Wrong unichr docstring in 2.7
Dave Angel
davea at ieee.org
Sun Aug 22 06:39:35 EDT 2010
jmfauth wrote:
> I think there is a small point here.
>
>
>>>> sys.version
>>>>
> 2.7 (r27:82525, Jul 4 2010, 09:01:59) [MSC v.1500 32 bit (Intel)]
>
>>>> print unichr.__doc__
>>>>
> unichr(i) -> Unicode character
>
> Return a Unicode string of one character with ordinal i; 0 <= i <=
> 0x10ffff.
>
>>>> # but
>>>> unichr(0x10fff)
>>>>
> Traceback (most recent call last):
> File "<psi last command>", line 1, in <module>
> ValueError: unichr() arg not in range(0x10000) (narrow Python
> build)
>
> Note:
>
> I find
> 0x0 <= i <= 0xffff
> more logical than
> 0 <= i <= 0xffff
>
> (orange-apple comparaison)
>
> Ditto, for Python 2.6.5
>
> Regards,
> jmf
>
>
>
There are two variants that CPython can be compiled for, 16 bit Unicode
and 32 bit.
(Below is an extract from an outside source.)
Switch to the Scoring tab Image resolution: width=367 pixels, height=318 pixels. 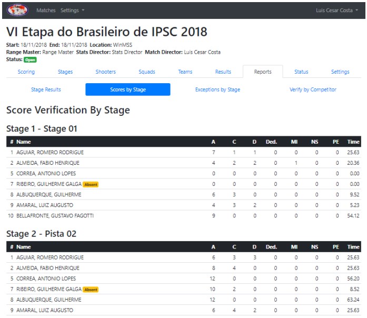[x=26, y=72]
By default, the Windows implementation uses 16 bits, and
the Linux one uses 32. I believe you can rebuild your version if you
have access to an appropriate version MSC compiler, but I haven't any
direct experience.
At any rate, the bug here is that the docstring doesn't get patched to
match the compile switches for your particular build of CPython.